Saturday 3 March 2012

The Mighty Woeful Wind.....

Well it sure has been mighty around here lately.
Thought our house was gonna go wizard of oz like last night.
Maybe it will help blow away all the gloom I've been feeling the last few days.
This week wasn't wonderful and I'm still not back to a sunnier self just yet.
Many reasons are why it's so.
Probably the most prominent being the lives that have been taken lately.
When folks I know pass I always feel like they didn't deserve it and I should be in
their place. I never feel deserving of anything, least of all life.
Now don't any of you reading be going all sappy and sad for me, this poo will pass.
It's feelings and they flow through me more than the blood in my veins some days.
I wanted to add a blog entry a couple of other times this week but was waiting for my
miserable mood to pass.
It hasn't as of yet and I felt like I needed to release a bit so for to help me get
a handle on everything I have been thinking about.

One of the biggest blunders of mine is that at times I compare myself
to others I know.
I see everyone in a much better light than I do myself and it makes me mad
because everything in me knows that it's wrong to think like that, yet I
constantly do it when I'm in a woeful way.
Right now as I type these lines a friend of mine has been in the hospital for almost
two weeks and has been in and out of there for months with health issues that
have went unsolved.

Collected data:
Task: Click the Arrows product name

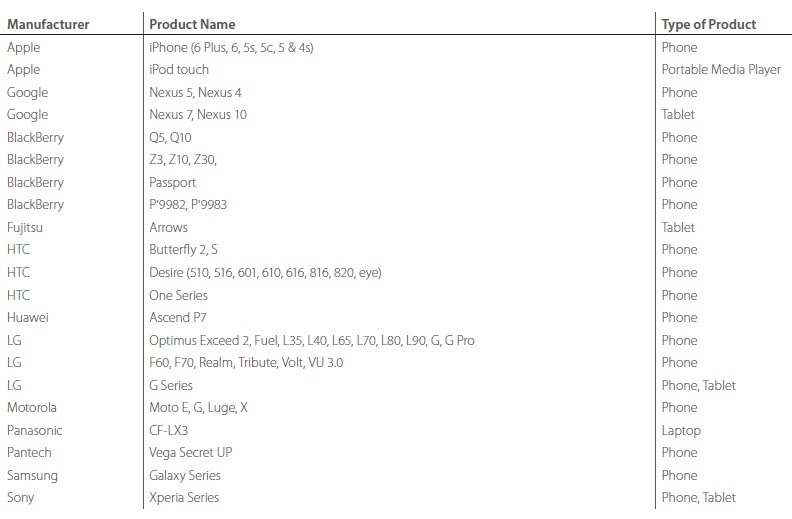Action: coord(168,228)
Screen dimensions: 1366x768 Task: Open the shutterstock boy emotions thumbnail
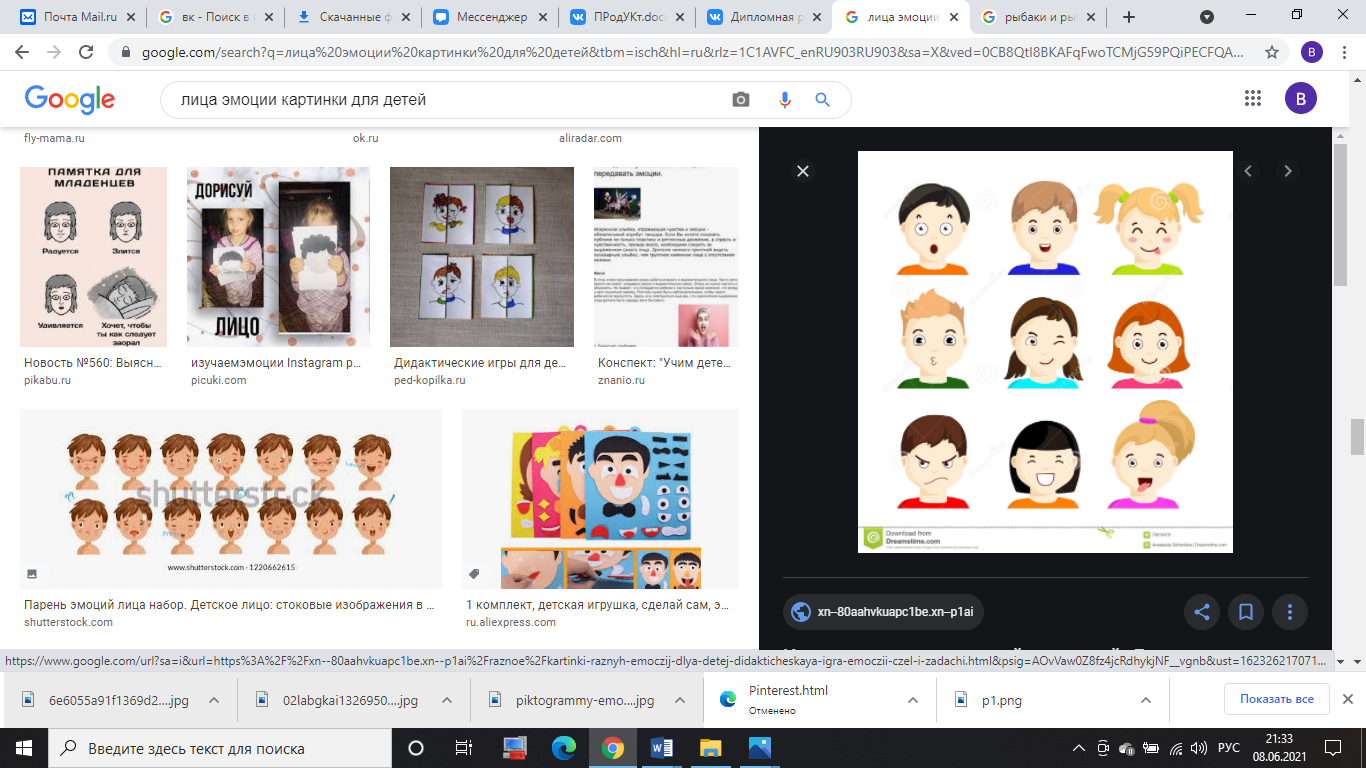(x=231, y=498)
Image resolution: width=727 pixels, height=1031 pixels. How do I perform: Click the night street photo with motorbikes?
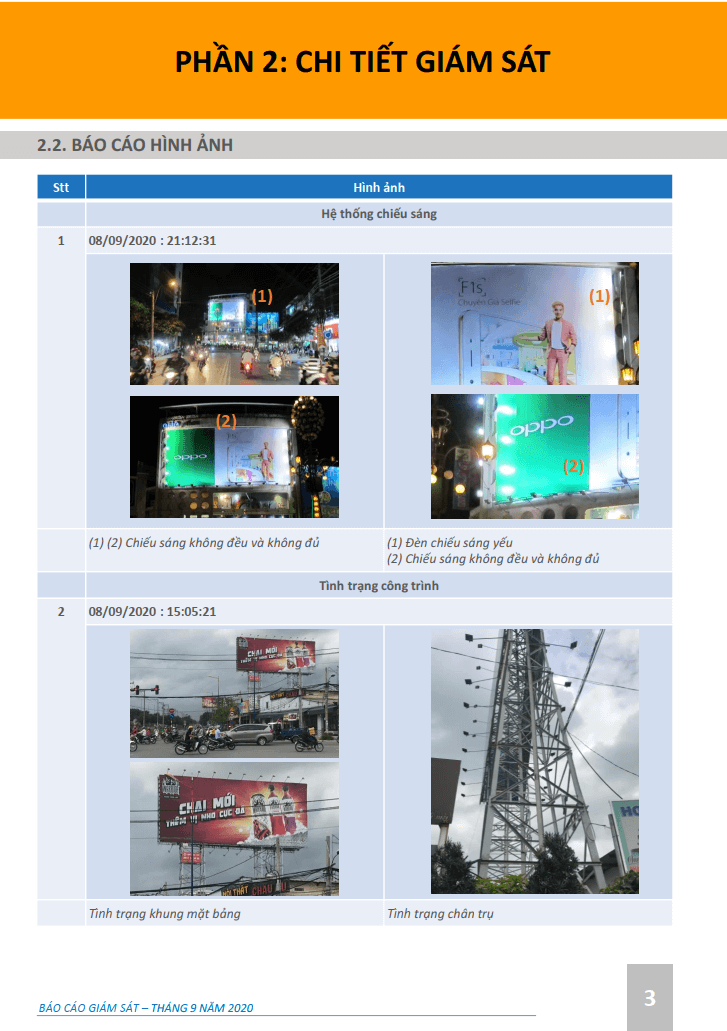pyautogui.click(x=234, y=324)
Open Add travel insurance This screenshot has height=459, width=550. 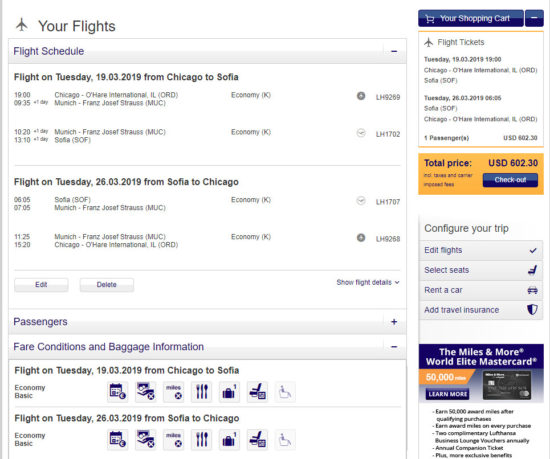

◆ Study questions:
(1) Answer these about the blog post:
(a) What did the writer think the house was going to do last night?
(b) How long has the writer's friend been in the hospital?
(c) What does the writer name as one of their biggest blunders?
(2) Repeat word for word the part of the blog post that begins at the words "Saturday 3 March" and stops after "why it's so.".
(3) Carry on the blog post from where it stops.
The collected data lines are material apart from the blog post.

◆ Your written answers:
(1)
(a) Go "wizard of oz like."
(b) Almost two weeks.
(c) Comparing themselves to others they know.

(2)
Saturday 3 March 2012

The Mighty Woeful Wind.....

Well it sure has been mighty around here lately.
Thought our house was gonna go wizard of oz like last night.
Maybe it will help blow away all the gloom I've been feeling the last few days.
This week wasn't wonderful and I'm still not back to a sunnier self just yet.
Many reasons are why it's so.

(3)
A family member who has struggled with Cancer for eight years is awaiting
surgery for new, serious health scares.
I know that I am not living my life to it's full potential and I'm not sure if it's
laziness, fear or lack of confidence that stops me from changing it.
I know what wars within myself need to be won but I haven't fought them yet
and I'm not certain that I ever will.
Those who know me well are aware of my struggles and have confronted
me about them.
I think of those people often when feeling like this and know that I am letting
them down as well as myself.
I get caught up in my failures and how I don't do right by my loved ones.
It starts a slew of sadness in me and is hard to shake sometimes.

Well I do have some work to do around here and I am looking forward to my
Husband coming home, it was an ugly night of last and I have some
apologizing to do.
I'll leave these lines with a song that came to mind while I was typing this entry out.
I hope this day finds you in a better way than myself and that well health is yours.
As always, thanks for reading what's on my mind.